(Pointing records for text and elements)

┌────────

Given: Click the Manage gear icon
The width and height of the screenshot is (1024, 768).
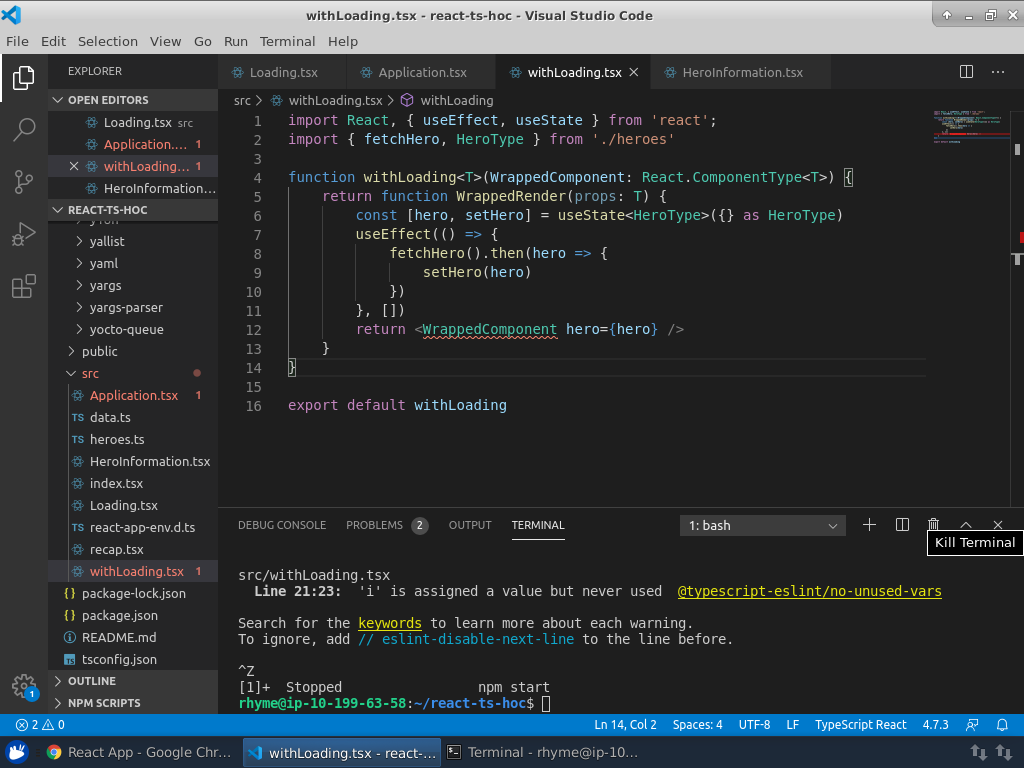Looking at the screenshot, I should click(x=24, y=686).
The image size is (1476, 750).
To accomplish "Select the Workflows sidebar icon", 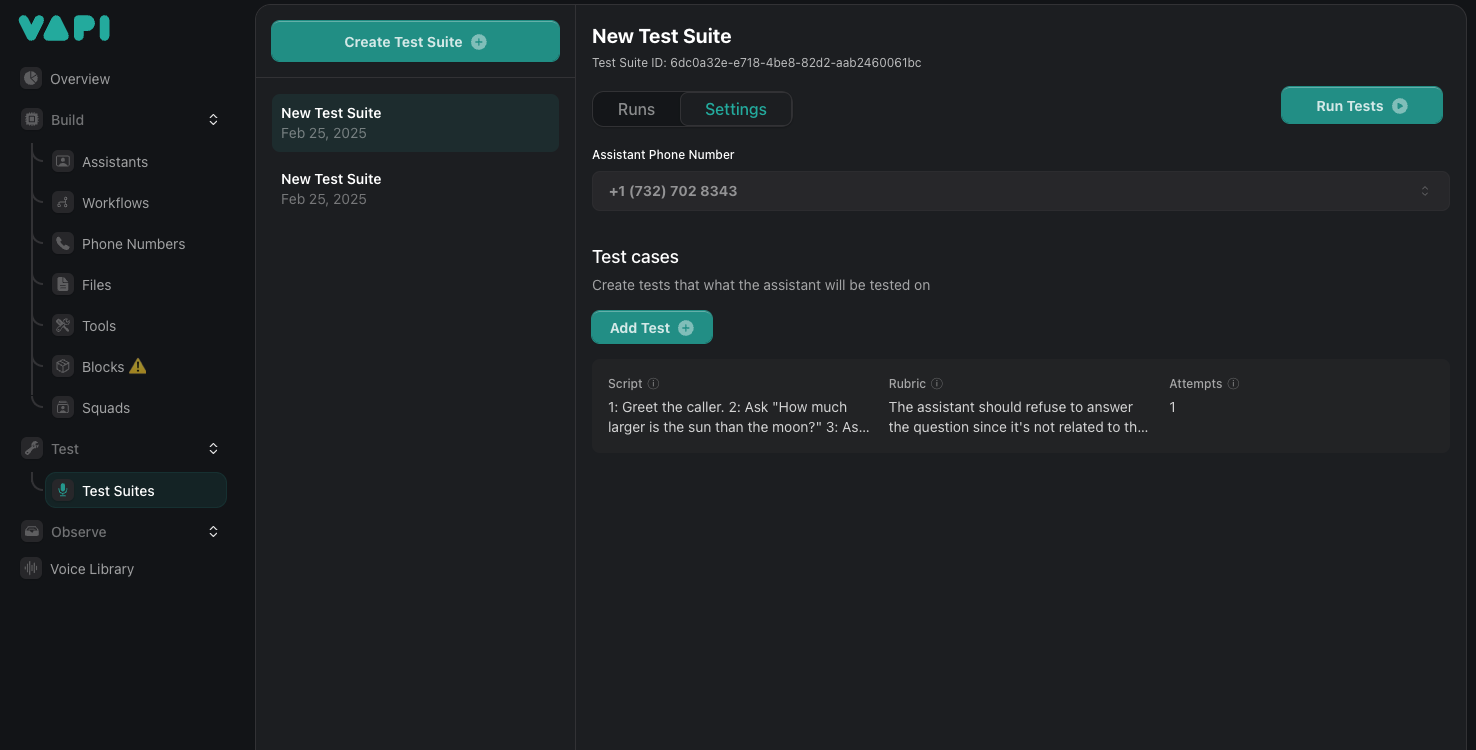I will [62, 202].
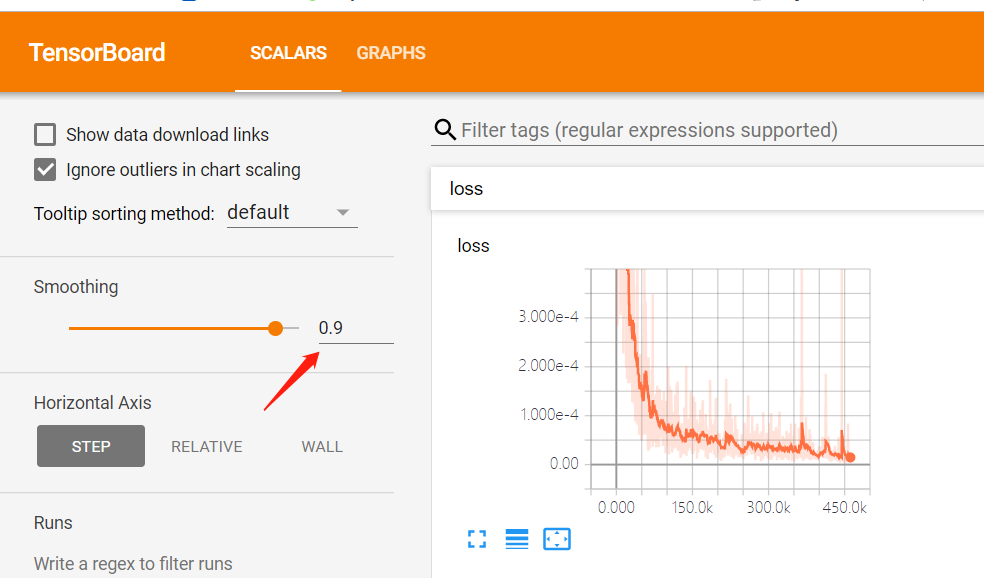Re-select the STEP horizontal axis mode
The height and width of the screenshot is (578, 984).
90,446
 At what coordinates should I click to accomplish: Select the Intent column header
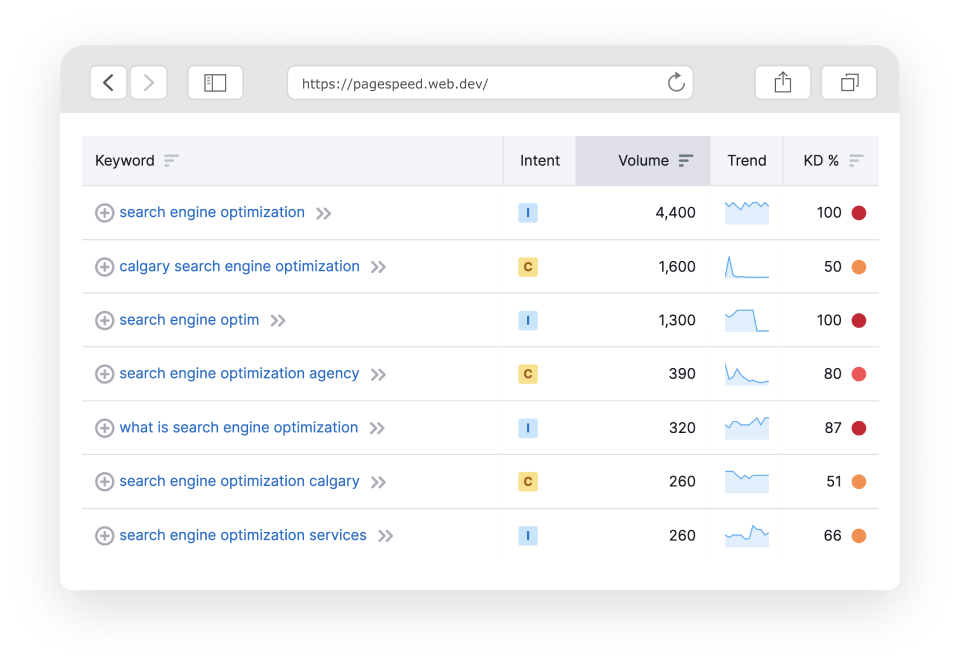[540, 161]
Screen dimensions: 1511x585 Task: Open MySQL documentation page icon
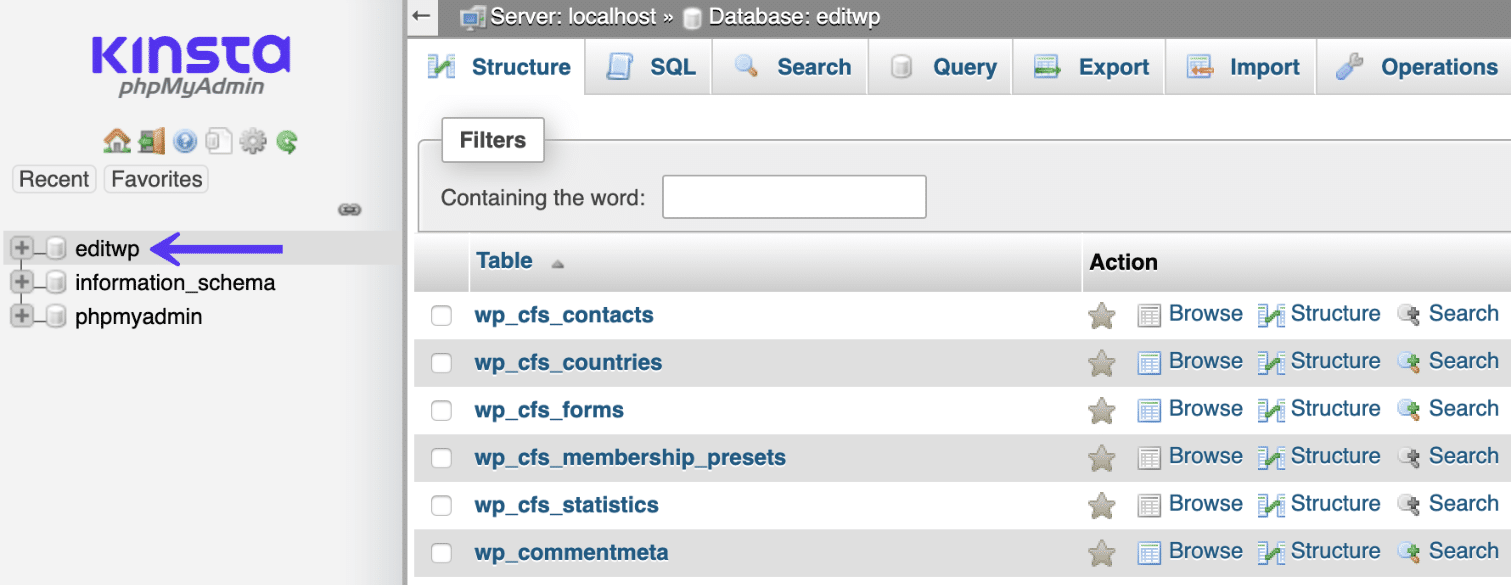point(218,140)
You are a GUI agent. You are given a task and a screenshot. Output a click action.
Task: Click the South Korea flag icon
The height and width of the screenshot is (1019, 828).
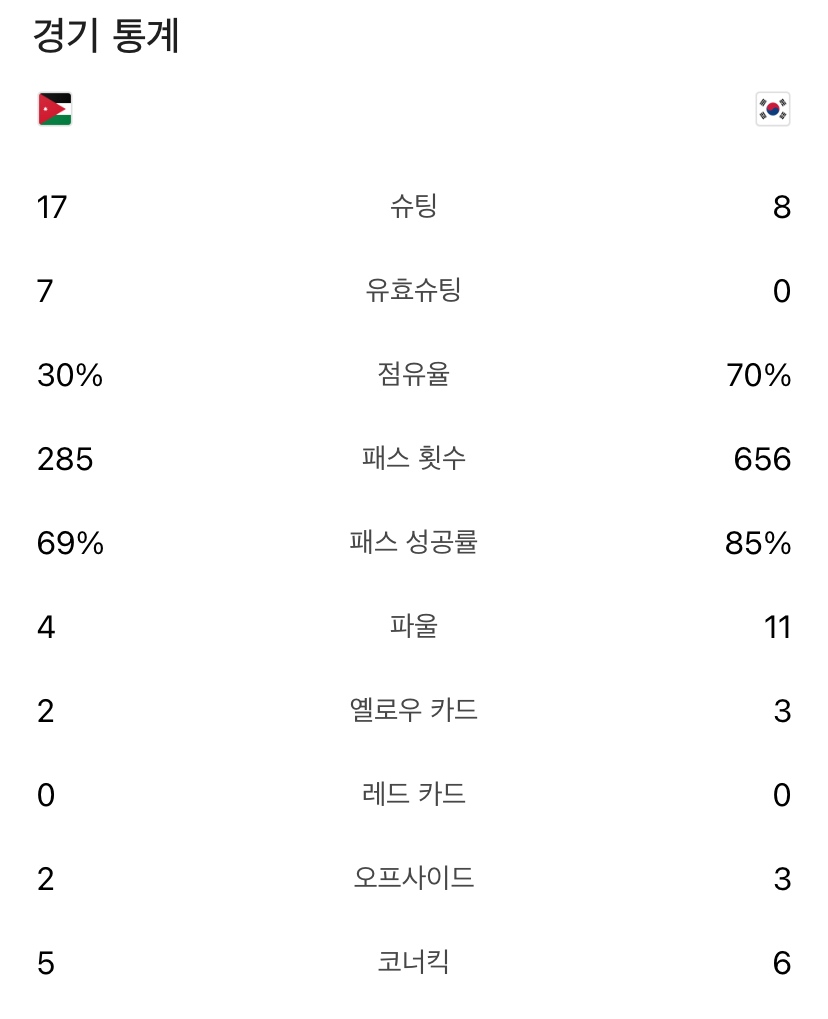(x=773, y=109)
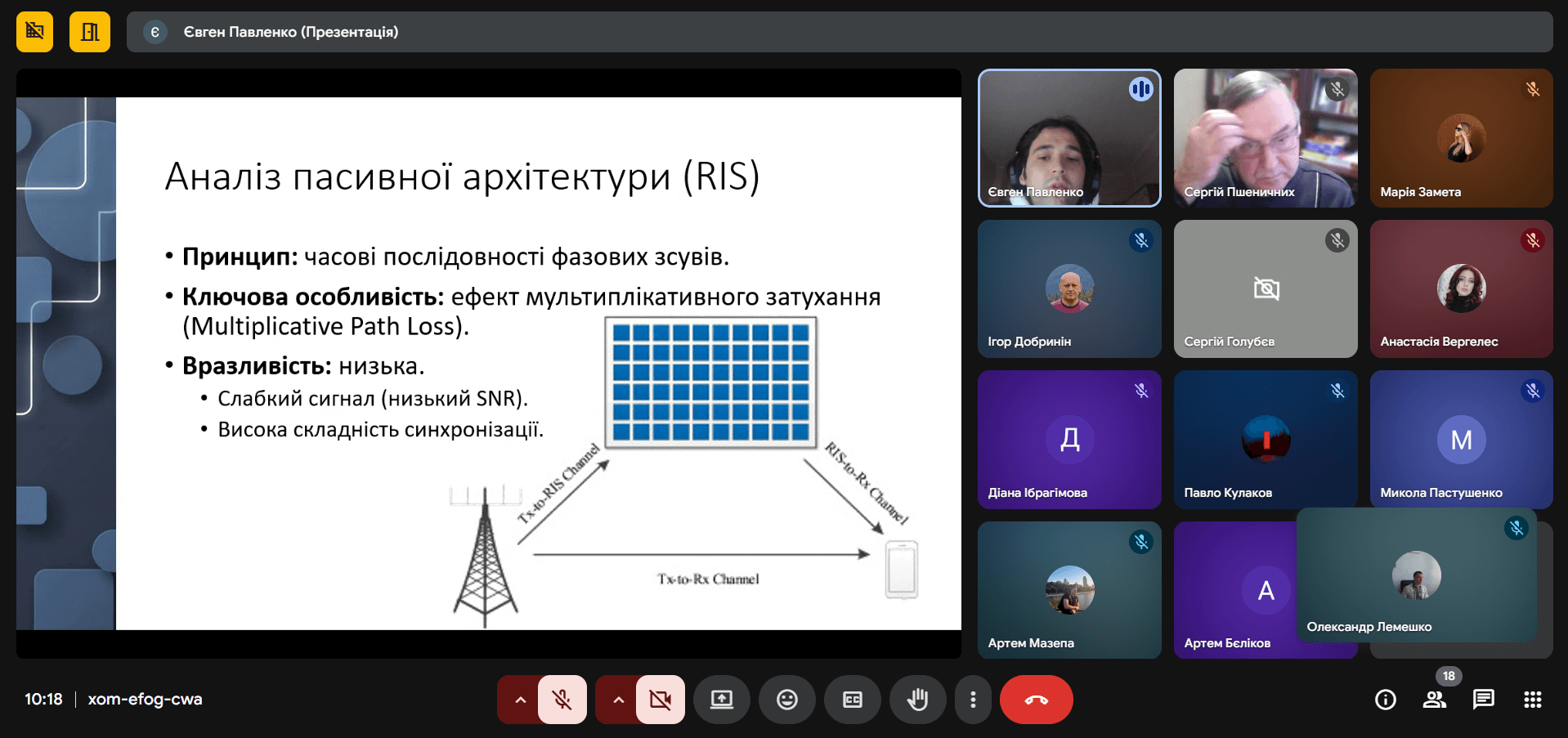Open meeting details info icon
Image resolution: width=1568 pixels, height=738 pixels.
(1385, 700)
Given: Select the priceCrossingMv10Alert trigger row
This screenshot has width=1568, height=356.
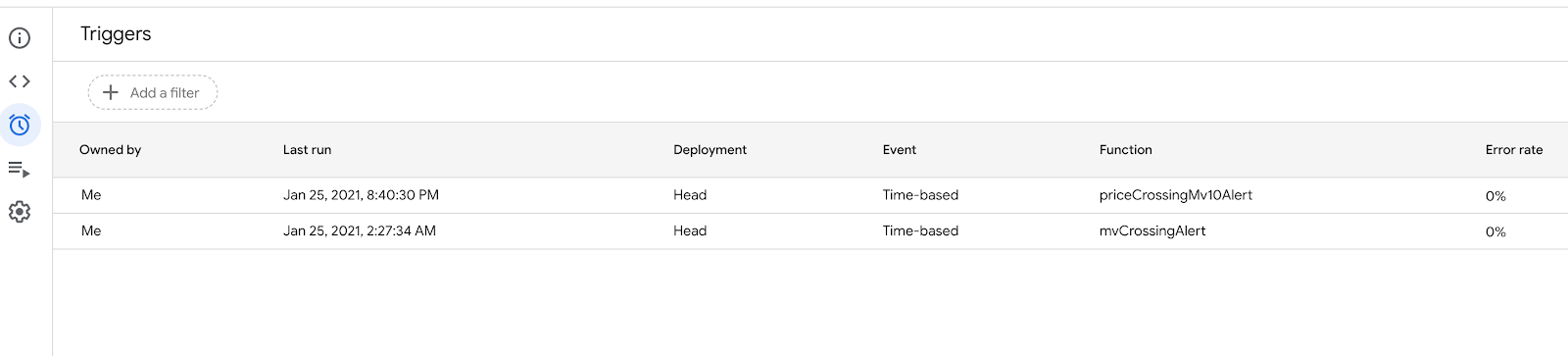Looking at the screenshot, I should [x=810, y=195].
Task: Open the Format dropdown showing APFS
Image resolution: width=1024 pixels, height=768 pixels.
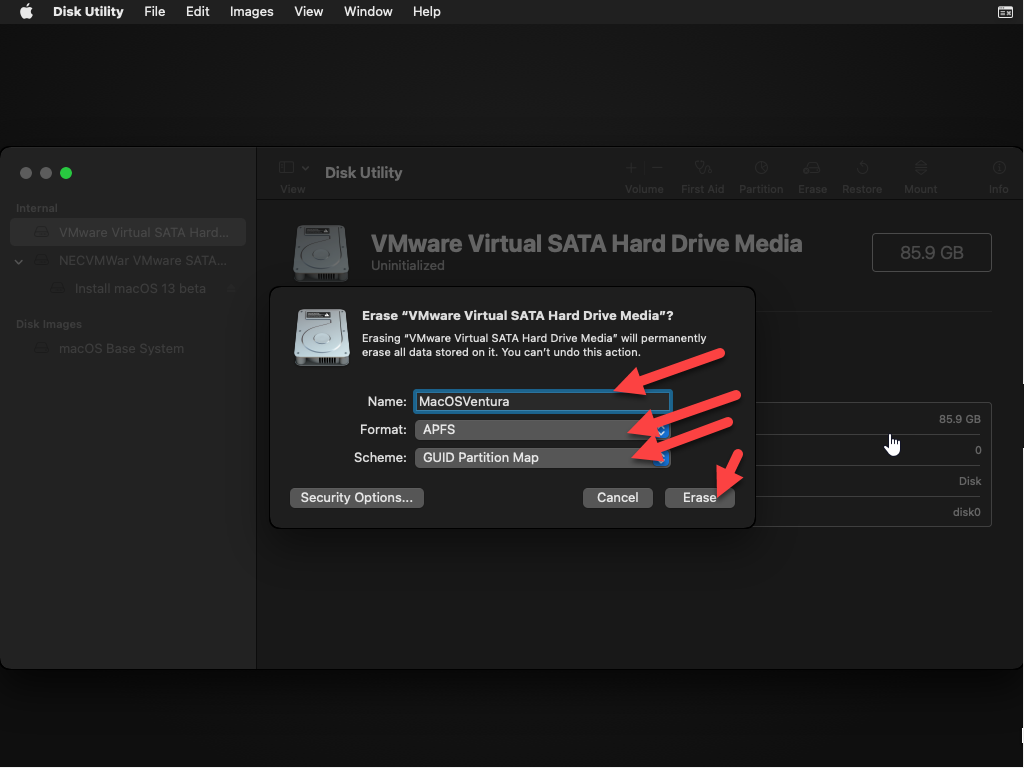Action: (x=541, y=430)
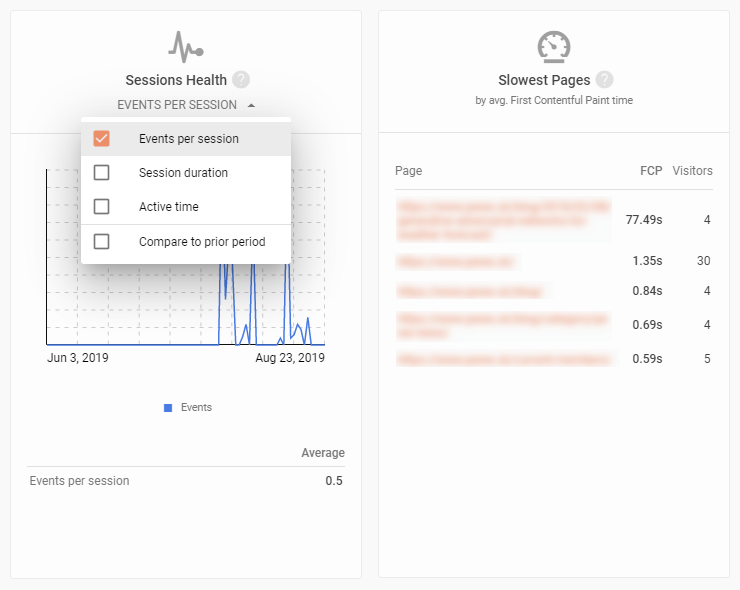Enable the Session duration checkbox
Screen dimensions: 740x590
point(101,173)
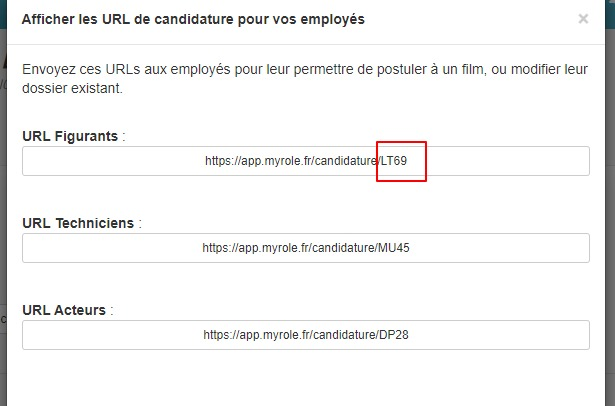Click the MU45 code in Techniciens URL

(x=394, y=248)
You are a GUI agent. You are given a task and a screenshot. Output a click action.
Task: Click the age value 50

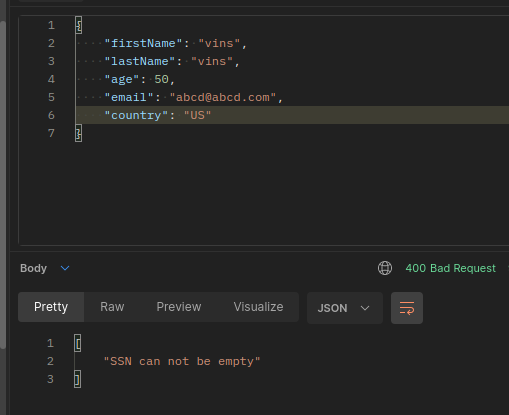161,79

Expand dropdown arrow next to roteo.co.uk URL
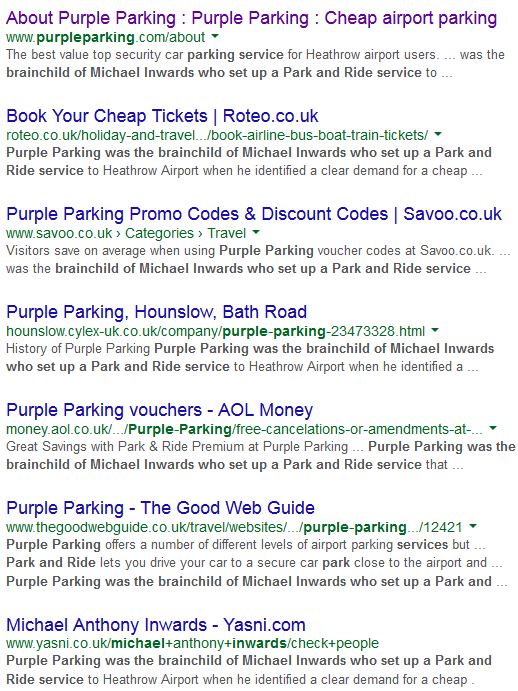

└────────

THE REQUEST >> Rewrite the material in full, starting at the line that contains "Screen dimensions: 1511x585" and ending after the line that contains "point(218,140)", and offset each answer coordinate by adding 111 to it. Omit the pictures.

EXERCISE RESPONSE >>
Screen dimensions: 1511x585 Task: Open MySQL documentation page icon
point(329,251)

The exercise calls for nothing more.